**WHAT YOU HAVE TO DO**
Print out the data exactly, keeping every image out of it.

[Collected data]

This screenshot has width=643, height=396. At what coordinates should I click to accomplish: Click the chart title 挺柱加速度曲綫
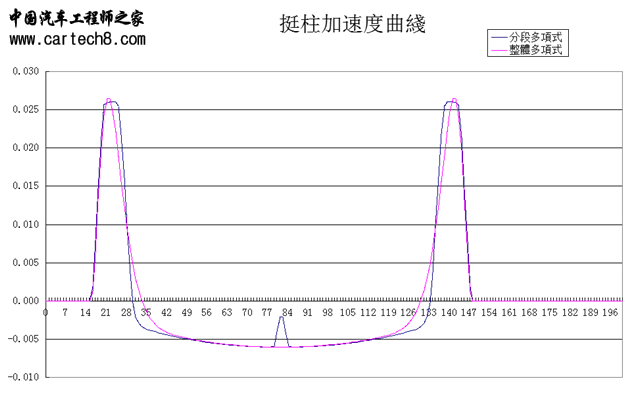[353, 24]
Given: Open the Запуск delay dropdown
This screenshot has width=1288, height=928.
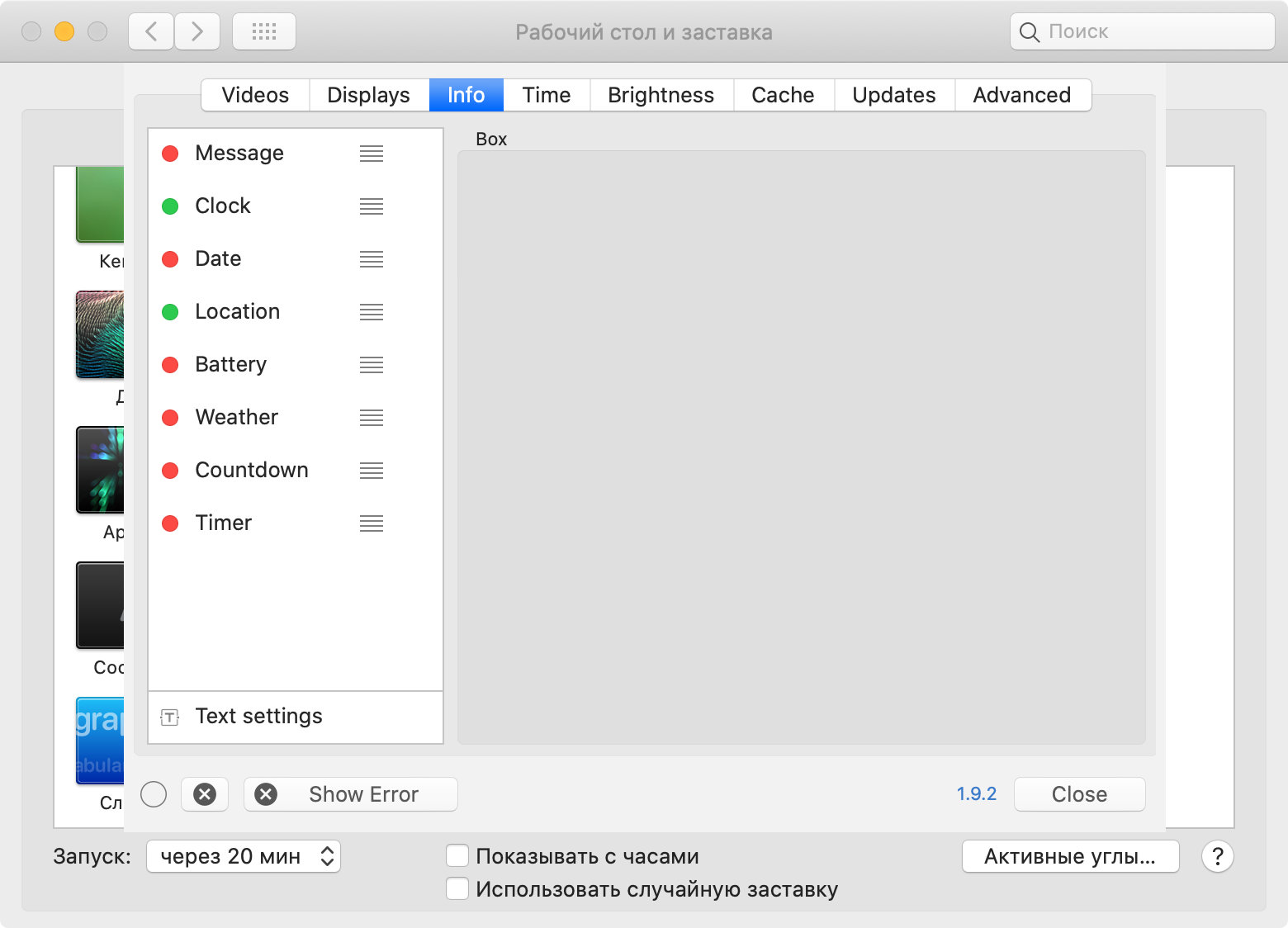Looking at the screenshot, I should (x=244, y=856).
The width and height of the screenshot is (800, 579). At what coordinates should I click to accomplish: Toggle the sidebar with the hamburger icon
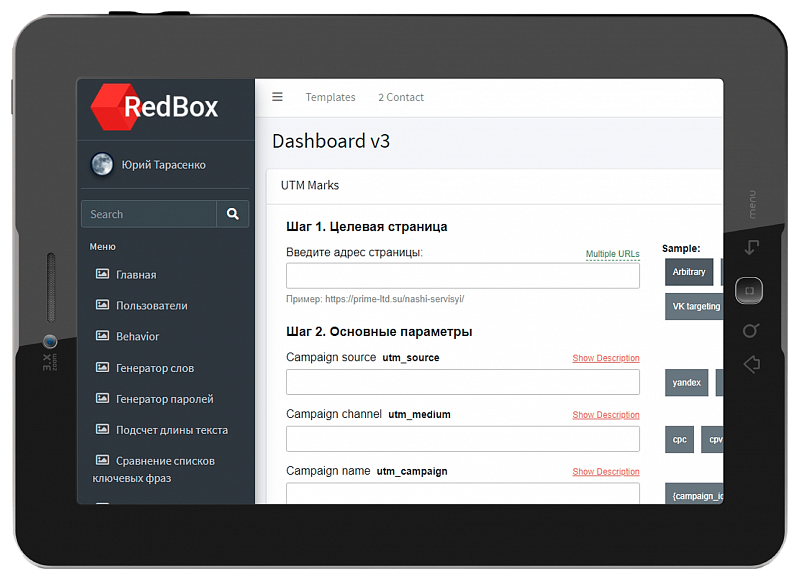[x=277, y=97]
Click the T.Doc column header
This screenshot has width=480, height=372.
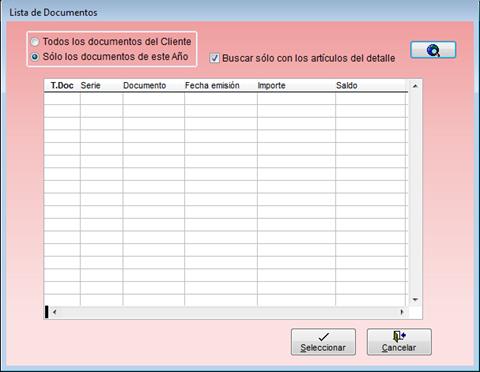(62, 86)
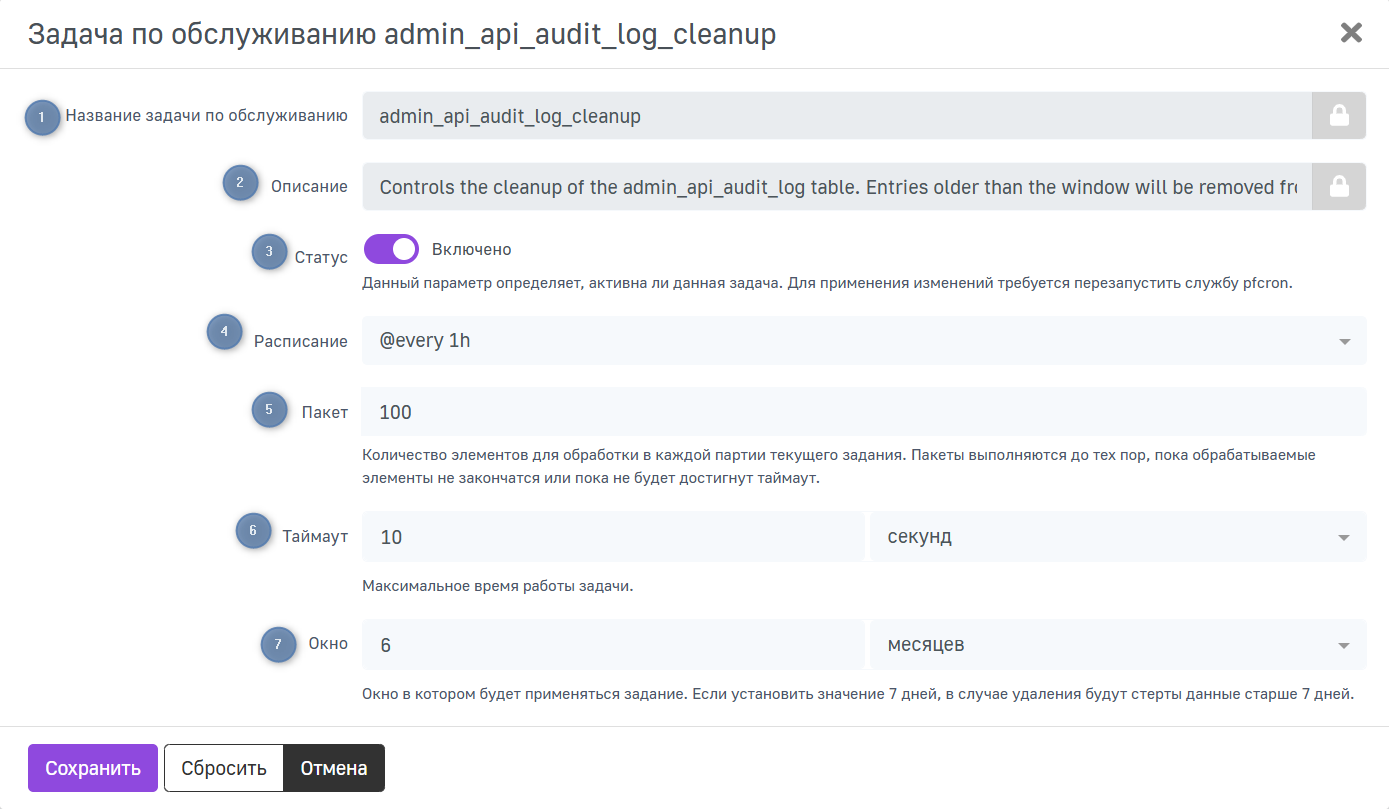The width and height of the screenshot is (1389, 809).
Task: Focus the Пакет input with value 100
Action: [x=863, y=412]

**EXERCISE SOLUTION**
This screenshot has width=643, height=396. At what coordinates should I click to accomplish: Click the chart title 挺柱加速度曲綫
[353, 24]
Given: Open the Запуск delay dropdown
This screenshot has width=1288, height=928.
Looking at the screenshot, I should (x=244, y=856).
The width and height of the screenshot is (800, 579). At what coordinates should I click to accomplish: Toggle the sidebar with the hamburger icon
[x=277, y=97]
Click the T.Doc column header
This screenshot has width=480, height=372.
(62, 86)
The width and height of the screenshot is (1389, 809).
Task: Focus the Пакет input with value 100
Action: [x=863, y=412]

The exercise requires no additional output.